What is ‘Sehr Kosmisch, Ganz Progisch’? Roughly translating to ‘Very Cosmic, Entirely Proggy’, this debut album from Weserbergland is…well, exactly what its title claims. It’s a classically progressive take on Krautrock, masterminded by White Willow’s Ketil Vestrum Einarsen. Comprising four extended instrumental compositions, the album is layered, moody, musical, and intricate. The arrangements alternate between playful and austere as Einarsen and band dance around the motorik beat. ‘Sehr Kosmisch, Ganz Progisch’ is immediately enjoyable but reveals its true depth gradually over many listens, making it somewhat difficult to review, if easy to recommend. Let’s take it track by track.
Tanzen Und Springen: This album opener features tight drumming that moves around quite a bit such that the motorik never approaches monotony. There’s quite a bit of textured flute here w/punctuating fuzz bass and angular lead guitar. The overall impact is not unlike that of an extended modal jazz composition. Five minutes in the track switches gears for a dark interlude buoyed by that dependable motorik and coloured by a bit of synth prancing.

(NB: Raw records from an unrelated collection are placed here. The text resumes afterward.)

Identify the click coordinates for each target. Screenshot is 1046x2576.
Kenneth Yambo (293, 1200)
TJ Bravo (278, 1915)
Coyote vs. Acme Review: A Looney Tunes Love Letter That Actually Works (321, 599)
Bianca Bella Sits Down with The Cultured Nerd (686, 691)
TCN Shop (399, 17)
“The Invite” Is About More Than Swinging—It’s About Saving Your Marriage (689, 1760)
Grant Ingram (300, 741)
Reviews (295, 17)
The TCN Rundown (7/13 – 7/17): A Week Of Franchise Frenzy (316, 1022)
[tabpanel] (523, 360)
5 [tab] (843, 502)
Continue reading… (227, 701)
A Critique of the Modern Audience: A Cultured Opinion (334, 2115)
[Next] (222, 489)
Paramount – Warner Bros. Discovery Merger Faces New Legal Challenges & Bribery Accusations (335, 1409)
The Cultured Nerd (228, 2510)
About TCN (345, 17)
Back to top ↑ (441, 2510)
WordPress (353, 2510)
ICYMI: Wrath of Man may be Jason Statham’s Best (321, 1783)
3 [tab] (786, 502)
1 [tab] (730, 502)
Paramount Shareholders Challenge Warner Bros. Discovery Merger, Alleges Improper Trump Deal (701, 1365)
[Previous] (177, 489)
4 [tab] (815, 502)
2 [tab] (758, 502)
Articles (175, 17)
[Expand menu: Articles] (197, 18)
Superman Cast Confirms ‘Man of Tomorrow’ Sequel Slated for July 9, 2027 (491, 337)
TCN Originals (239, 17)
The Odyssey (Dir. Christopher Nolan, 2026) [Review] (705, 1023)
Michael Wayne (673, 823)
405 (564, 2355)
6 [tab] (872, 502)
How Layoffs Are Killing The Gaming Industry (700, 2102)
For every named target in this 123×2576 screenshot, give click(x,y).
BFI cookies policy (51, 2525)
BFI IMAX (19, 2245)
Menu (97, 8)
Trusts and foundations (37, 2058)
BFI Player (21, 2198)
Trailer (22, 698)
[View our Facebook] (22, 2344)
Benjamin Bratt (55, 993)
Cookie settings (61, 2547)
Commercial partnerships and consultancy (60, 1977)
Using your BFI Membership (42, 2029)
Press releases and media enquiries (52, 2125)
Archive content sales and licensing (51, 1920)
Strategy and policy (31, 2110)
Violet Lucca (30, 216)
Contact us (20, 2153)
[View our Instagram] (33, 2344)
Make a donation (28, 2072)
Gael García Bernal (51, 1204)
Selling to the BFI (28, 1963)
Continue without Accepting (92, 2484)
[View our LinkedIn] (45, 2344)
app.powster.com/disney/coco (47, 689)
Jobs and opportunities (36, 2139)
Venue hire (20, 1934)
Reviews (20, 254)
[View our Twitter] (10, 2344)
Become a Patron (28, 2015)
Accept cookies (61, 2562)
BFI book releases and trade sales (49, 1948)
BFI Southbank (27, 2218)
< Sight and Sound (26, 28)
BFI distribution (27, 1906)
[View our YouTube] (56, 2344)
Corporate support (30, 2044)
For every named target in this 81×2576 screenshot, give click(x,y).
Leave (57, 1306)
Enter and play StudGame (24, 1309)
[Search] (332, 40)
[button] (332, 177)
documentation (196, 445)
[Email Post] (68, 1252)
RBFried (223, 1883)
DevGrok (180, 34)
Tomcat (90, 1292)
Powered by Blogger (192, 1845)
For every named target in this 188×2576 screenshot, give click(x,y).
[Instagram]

Das Trinklied vom Jammer der Erde: The album’s longest track, this composition executes a minimalist opening with the illusion of off-beat drumming and down-tuned synth before a more aggressive beat takes over. Over the course of the track’s more than 15 minutes, the drums say rock, the synths suggest ambient, the bass and guitar reference fusion, and the flute leads invoke world & new agey jazz. In the second half of the track, the arrangement seems to agree that, whatever else you might hear stylistically, bombastic prog is the underlying theme. The track’s closing minutes explore experimental territory somewhere between the opening moments of Close to the Edge and the sound of a cassette tape being eaten in the player. In other words, very cosmic, entirely proggy.
Die Kunst Der Fuge: Is this the soundtrack to a tropical sunrise? There’s a relaxed quietness to the beginning of this composition that again evolves gradually over its length. Despite sometimes frenetic guitar work, the mood remains laid-back in a groove featuring lyrical synths, flirty woodwinds, and the rare appearance of (programmed?) vocals. The band show incredible restraint as the track builds and builds, paradoxically sounding both jam-packed and minimalist at the same time, always taking two rounded left turns just when the proceedings seem about to arrive somewhere. It’s a lovely exercise in patience and the self-rewarding activity of virtuosity. Am I speaking in euphemisms for ‘noodly’? No, I don’t think I am.
Tristrant: Utilizing some tight reverbs and programming that would make Fripp-era Peter Gabriel turn his head, this track sounds the most mechanical and spacey of the album’s four movements. It also features more sustained, ecstatic energy, encapsulated in the almost combative dual soloing of flute and clarinet in the last few minutes. In this manner, the album closes on a more traditional jazz styling, albeit one outlasted by that motorik right to the end.
Unless (and even if) your record collection consists entirely of Can, ‘Sehr Kosmisch, Ganz Progisch’ will occupy a unique space on your shelf and in your headphones. A successful tribute to Krautrock, Weserbergland’s debut will also be accessible and attractively mysterious for fans of prog, ambient, electronica, and moody jazz. Don’t pass by this gem because you didn’t know to be looking.